546b Optimal Operation with Respect to Multiscale Objectives during Layered Heterostructure Growth

Christopher Behrens and Antonios Armaou. Chemical Engineering, The Pennsylvania State University, University Park, PA 16802

Spatially distributed multiscale systems have been recently developed to describe transport-reaction processes for which phenomena occur across length scales that differ by several orders of magnitude. These descriptions can range from the smaller regimes (microscale, quantum and atomistic) to the intermediate (mesoscale) and larger (macroscale/continuum) ones. The level of detail required to accurately describe the dynamic behavior of the system at smaller length scales cannot be provided by solely using a description from larger length-scales. On the other hand, describing larger length-scale behavior using descriptions from smaller length-scale models would be infeasible due to the required computational overhead of this procedure. Motivated by the above, multiscale models, which combine larger and smaller-length scale models that are intimately connected, have been developed.

Such multiscale models could prove very useful in optimization, as continuous pressure on profit margins has resulted in the desire to improve efficiency in order to reduce costs. Multiscale optimization of such processes, however, is a problem with three levels of hierarchy in computation. In the lower hierarchy, potentially computationally intensive simulations may need to be performed to model the properties of interest at both smaller and larger length-scales.

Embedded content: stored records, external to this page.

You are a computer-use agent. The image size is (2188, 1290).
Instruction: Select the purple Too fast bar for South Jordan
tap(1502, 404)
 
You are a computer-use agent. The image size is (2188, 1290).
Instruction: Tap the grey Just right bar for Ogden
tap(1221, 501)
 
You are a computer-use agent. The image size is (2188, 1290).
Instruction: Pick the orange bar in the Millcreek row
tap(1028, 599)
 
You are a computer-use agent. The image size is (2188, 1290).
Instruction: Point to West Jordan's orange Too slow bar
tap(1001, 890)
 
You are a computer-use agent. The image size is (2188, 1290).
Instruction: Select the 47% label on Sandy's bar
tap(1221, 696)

If bi-directional information (conditions at a larger length-scale affect the conditions at a smaller length-scale and vice-versa) is required, both these smaller and larger length-scale simulations must be performed iteratively at each process condition in order to achieve convergence of the multiscale description, which is the intermediate hierarchy. Finally, gradient information might not be available in closed form, necessitating the use of black-box optimization algorithms. Black-box optimization can require several function evaluations, which in this case is at the top of the hierarchy, and therefore all of these evaluations must include reevaluation of the process behavior for all length scales involved. With the need to perform numerous simulations, solving a multiscale optimization problem could quickly become intractable. Many different methods have been proposed to circumvent this computational intractability. One promising idea is to obtain the necessary information from linear interpolations whenever possible instead of using costly simulations. This is the basic idea behind in situ adaptive tabulation (ISAT). Initially used in solving combustion chemistry problems [1], ISAT has been subsequently extended to stochastic systems and combined with black-box optimization for maximizing uniformity and minimizing surface roughness in a gallium nitride thin-film [2]. Additionally, if lattice-based atomistic simulations are used, lattice reconstruction techniques based on the low-order properties of interest can be employed [3].

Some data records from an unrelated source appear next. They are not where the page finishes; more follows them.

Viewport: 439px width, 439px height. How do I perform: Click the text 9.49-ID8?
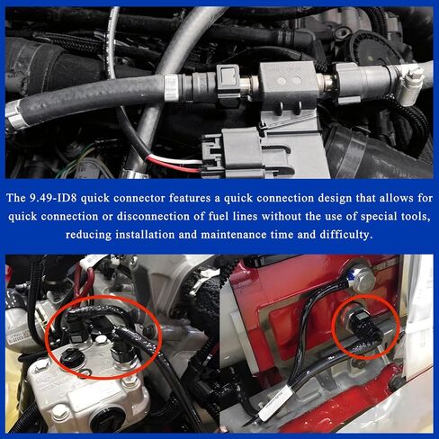pyautogui.click(x=53, y=198)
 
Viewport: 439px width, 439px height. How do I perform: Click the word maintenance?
pyautogui.click(x=233, y=234)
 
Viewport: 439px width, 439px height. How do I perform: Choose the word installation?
pyautogui.click(x=145, y=234)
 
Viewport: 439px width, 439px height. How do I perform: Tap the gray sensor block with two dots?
pyautogui.click(x=287, y=80)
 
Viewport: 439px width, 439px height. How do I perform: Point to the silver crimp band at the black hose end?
pyautogui.click(x=172, y=88)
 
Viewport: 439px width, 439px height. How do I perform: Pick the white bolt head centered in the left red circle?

The implementation and further refinement of these methods is investigated by modeling the deposition of a thin-film consisting of alternating gallium arsenide and aluminum arsenide layers (GaAs/AlAs.) This example uses macroscale “inputs” from the reactor description [2,4] to determine properties such as temperature, flow rates, and concentrations, and mesoscale kinetic Monte Carlo (kMC) simulations to measure the previously characterized interfacial properties of the film. The objectives of this problem are to minimize the interfacial step-densities between GaAs and AlAs layers, while also minimizing the temperature and the time spent in-between depositing species (termed annealing time,) as well the macroscopic objective of reducing spatial non-uniformity. This problem only involves adsorption and therefore only requires uni-directional flow of information from the macroscale level to the mesoscale level. Based on this model, we explore the methodology needed to accelerate the computational process by using techniques such as ISAT. Using this methodology, a multiscale model for a GaAs/AlAs thin-film deposition process was developed for optimization of the interfacial properties, and used within an efficient optimization framework to identify optimal-time varying process conditions for the process.

1. S.B. Pope, “Computationally efficient implementation of combustion chemistry using in situ adaptive tabulation,” Combust. Theory Modelling, 1, 41-63, 1997.

2. A. Varshney and A. Armaou, “Multiscale optimization using hybrid PDE/kMC process systems with application to thin film growth,” Chem. Eng. Sci., 60, 6780-6794, 2005.

3. A. Varshney and A. Armaou, “Identification of macroscopic variables for low-order modeling of thin-film growth,” Ind. Eng. Chem. Res., 45, 8290-8298, 2006.

4. A. Varshney and A. Armaou, “Reduced order modeling and dynamic optimization of multiscale PDE/kMC process systems,” Comp. & Chem. Eng., in press, 2008.